My Uncle is burning in hell forever due to his choice and my disobedience to go tell him that God told me he had 2 weeks to live before dying. I have to live with that on my conscience for all eternity. My favorite Uncle is doomed to hell and I did not do all I can to prevent it. I did not find myself wrestling with God for my Uncle's salvation. I did not make sure that all hindrances to my prayers being heard and answered were taken care of.
But since you have your insurance policy to heaven you don't have to fast and pray for anyone else...they will make it you are sure of it...no need to get on your knees, tear your clothes, put dirt on your tear stained cheeks....naw...you got your insurance policy...it's not on you...remember it's their choice....why get up early to pray for them....they are good hearted people they will come around....you are such a great example of Christ on earth they will have to notice sooner or later and come around.....let's see ...where is your insurance policy stored.....oh yes...your insurance policy....now...let's turn on the TV and forget this whole matter....religious idiot anyways.

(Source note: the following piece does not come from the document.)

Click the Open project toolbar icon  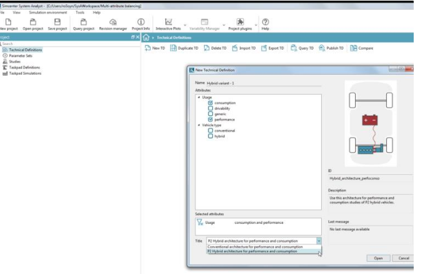click(x=33, y=22)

It took a God fearing bunch of Women and Men to wrestle with God for a very Long time to get God to show me my heart and show me his love for me...for I was in a very deep pit of sin....but God's love is deeper still. Thank God I did not have my salvation in your hands to dig me out (for your insurance policy ....). How many more people that you know or deal with each day have to go to hell before you realize that YOU Will have to give an account before GOD at the day of Judgment for Not praying, witnessing to them and loving them like Jesus does?

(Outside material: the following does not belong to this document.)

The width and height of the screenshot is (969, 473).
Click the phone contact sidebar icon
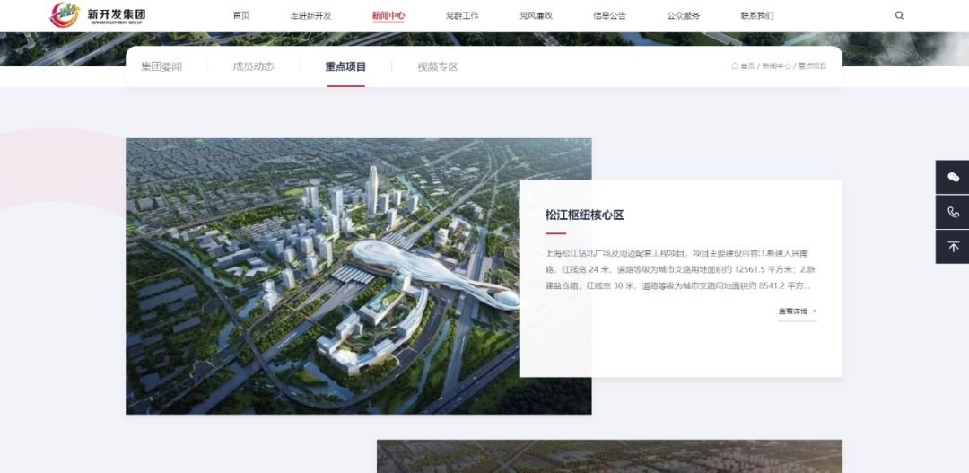[953, 212]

Never give up! Wrestle in Prayer. Fast. If you Really love them you will do whatever it takes to get them to heaven. And if you die without your answer being seen.....give God the praise! For your death might be the last straw needed to bring them to salvation.
I want to share with you a poem my Mother wrote me and I received to open the day of her funeral.
To My Grown Son
My hands were busy through the day
I didn't have much time to play,
the little games you asked me to.
I didn't have much time for you.
I'd wash your clothes, I'd sew and cook,
but when you'd bring your picture book
and ask me please to share your fun,
I'd say, "a little later son."
I'd tuck you in all safe at night, and
hear your prayers, turn out the light,
then tiptoe softly to the door....
I'd wish I'd stayed a minute more.
For life is short, the years push past, a
little boy grows up so fast.
No longer is he at your side, His precious
secrets to confide.
The picture books are put away, there are no
longer games to play, no goodnight kiss,
no prayers to hear.
That all belongs to yester year.
My hands, once busy, now are still.
The days are long and hard to fill.
I wish I could go back and do
the little things you asked me to.
How I wish I had prayed more ernest for my loved ones. How I wish I had shown more love for my loved ones like Jesus does. How I wish I had more courage to witness to them when I had the time. I never thought I would run out of time. I thought......Oh for one more chance.

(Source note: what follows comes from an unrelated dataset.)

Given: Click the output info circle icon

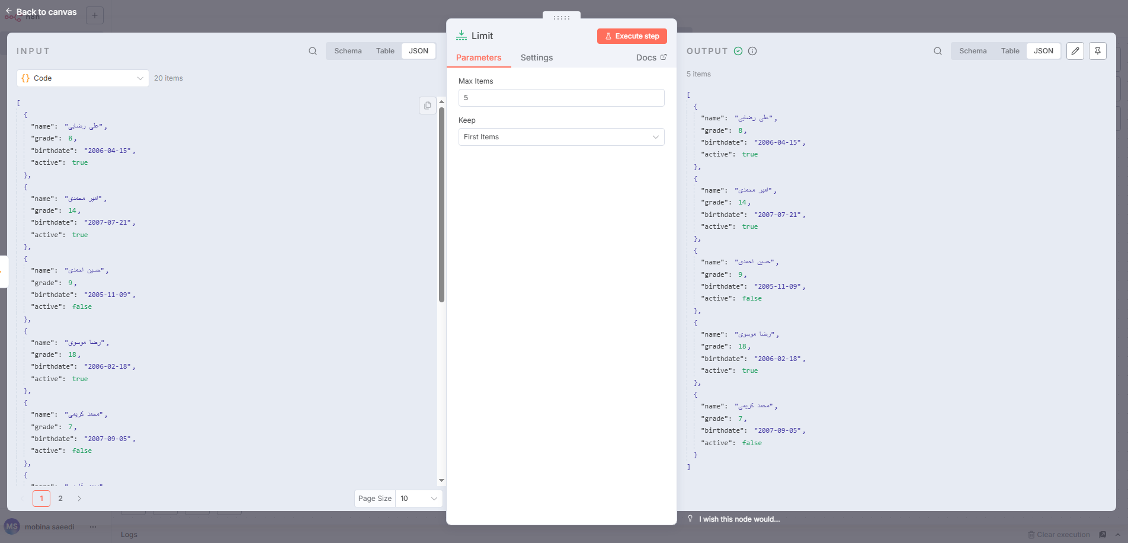Looking at the screenshot, I should (752, 51).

Yes, when all seems that your loved ones are forever doomed to hell....remember that God does raise the dead sometimes.....even many years later. Maybe it time to change your prayers and wrestle earnestly for God's miracles. Oh man, I now have to eat the bread that I've have put down...it time to start praying that God will somehow raise him up from the dead and bring him to salvation.....even as dead bones....NEVER give up....your loved ones NEED you.
It's not over till the Judgment Day.